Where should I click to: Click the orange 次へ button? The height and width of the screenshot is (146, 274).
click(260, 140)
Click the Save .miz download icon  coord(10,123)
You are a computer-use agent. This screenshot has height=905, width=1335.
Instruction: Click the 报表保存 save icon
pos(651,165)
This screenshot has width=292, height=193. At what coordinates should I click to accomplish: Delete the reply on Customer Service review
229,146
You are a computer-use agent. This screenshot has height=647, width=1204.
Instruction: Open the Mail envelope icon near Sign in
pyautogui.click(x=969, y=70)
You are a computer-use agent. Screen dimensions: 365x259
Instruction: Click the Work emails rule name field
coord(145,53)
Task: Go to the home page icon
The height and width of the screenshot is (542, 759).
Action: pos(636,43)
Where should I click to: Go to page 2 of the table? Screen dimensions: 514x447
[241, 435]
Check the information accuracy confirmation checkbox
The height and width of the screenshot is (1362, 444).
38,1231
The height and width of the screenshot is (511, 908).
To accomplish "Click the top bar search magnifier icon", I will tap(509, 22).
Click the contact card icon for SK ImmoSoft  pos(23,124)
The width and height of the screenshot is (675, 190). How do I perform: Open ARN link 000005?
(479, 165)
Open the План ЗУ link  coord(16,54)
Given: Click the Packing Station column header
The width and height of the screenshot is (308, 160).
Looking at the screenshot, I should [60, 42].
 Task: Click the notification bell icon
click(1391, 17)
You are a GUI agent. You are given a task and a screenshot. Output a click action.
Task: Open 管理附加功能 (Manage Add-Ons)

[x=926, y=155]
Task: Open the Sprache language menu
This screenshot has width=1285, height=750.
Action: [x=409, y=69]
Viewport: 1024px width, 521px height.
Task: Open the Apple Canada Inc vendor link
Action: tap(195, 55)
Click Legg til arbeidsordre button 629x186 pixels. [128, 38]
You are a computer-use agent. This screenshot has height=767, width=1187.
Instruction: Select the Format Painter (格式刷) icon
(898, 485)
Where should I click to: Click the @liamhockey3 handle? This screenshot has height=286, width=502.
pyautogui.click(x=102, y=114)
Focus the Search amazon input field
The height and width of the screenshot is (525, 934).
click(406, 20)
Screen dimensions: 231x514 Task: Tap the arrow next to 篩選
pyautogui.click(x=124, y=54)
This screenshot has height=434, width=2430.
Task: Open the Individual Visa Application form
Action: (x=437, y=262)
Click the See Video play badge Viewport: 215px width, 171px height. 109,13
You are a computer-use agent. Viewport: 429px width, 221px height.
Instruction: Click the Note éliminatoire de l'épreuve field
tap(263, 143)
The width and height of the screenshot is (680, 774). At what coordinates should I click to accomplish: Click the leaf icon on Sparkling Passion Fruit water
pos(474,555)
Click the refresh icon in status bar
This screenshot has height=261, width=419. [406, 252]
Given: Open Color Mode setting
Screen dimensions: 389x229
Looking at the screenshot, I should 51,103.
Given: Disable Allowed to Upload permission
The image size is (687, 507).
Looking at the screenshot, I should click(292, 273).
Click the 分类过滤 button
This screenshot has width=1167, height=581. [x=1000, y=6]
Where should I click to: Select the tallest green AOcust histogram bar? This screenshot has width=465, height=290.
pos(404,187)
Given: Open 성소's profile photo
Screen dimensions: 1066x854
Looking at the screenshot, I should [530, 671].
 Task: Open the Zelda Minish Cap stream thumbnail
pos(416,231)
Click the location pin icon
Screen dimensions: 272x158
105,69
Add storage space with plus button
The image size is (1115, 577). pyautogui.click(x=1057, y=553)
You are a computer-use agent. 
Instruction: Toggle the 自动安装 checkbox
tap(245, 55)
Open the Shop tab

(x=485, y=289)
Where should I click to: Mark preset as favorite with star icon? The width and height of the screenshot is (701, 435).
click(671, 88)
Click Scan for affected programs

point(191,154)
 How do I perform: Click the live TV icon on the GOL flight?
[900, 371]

- - -

From the line that contains "Click the location pin icon" down to the last line above, print each line exactly as it appears.

Click the location pin icon
Screen dimensions: 272x158
105,69
Add storage space with plus button
The image size is (1115, 577). pyautogui.click(x=1057, y=553)
You are a computer-use agent. 
Instruction: Toggle the 自动安装 checkbox
tap(245, 55)
Open the Shop tab

(x=485, y=289)
Where should I click to: Mark preset as favorite with star icon? The width and height of the screenshot is (701, 435).
click(671, 88)
Click Scan for affected programs

point(191,154)
 How do I perform: Click the live TV icon on the GOL flight?
[900, 371]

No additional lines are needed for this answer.